= Charnvit Kasetsiri =

Thai historian

Charnvit Kasetsiri (ชาญวิทย์ เกษตรศิริ, ; born May 6, 1941) is a Thai historian. He is a professor emeritus of the Thammasat University and was its rector from 1994 to 1995.

==Early life and education==
Born in Ban Pong district, Ratchaburi province, in Thai-Chinese and Mon family, Charnvit grew up in the neighbourhood of Phra Pradaeng, Bangkok Metropolitan Region.
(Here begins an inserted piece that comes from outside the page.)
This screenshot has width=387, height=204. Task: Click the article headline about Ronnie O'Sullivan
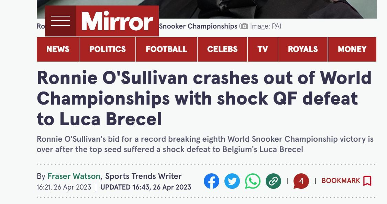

He studied diplomacy and history at the Thammasat University in Bangkok, from 1960 to 1963, and graduated with Honours and the King Bhumibol Prize with a Bachelor of Arts in diplomacy. He then pursued a master's degree at Occidental College in Los Angeles, California. He obtained his Doctor of Philosophy in Southeast Asian history from Cornell University in 1972, under the supervision of O. W. Wolters and David K. Wyatt. He held a Rockefeller Scholarship from 1965 to 1970 during his studies in the United States.

==Career==
He began his academic service with the university as a lecturer in the history department in 1973. He was appointed head of department in 1981–83. Subsequently, he was also appointed as the deputy director of Thai Khadi Institute, Thammasat University (1982–85) and the vice-president of Thammasat University (1983–88). He continued lecturing in the history department following his appointment as dean of the Faculty of Liberal Arts, Thammasat University. He was the rector of Thammasat University during the academic year 1994–95. He continues to teach at the history department after retirement in 2001.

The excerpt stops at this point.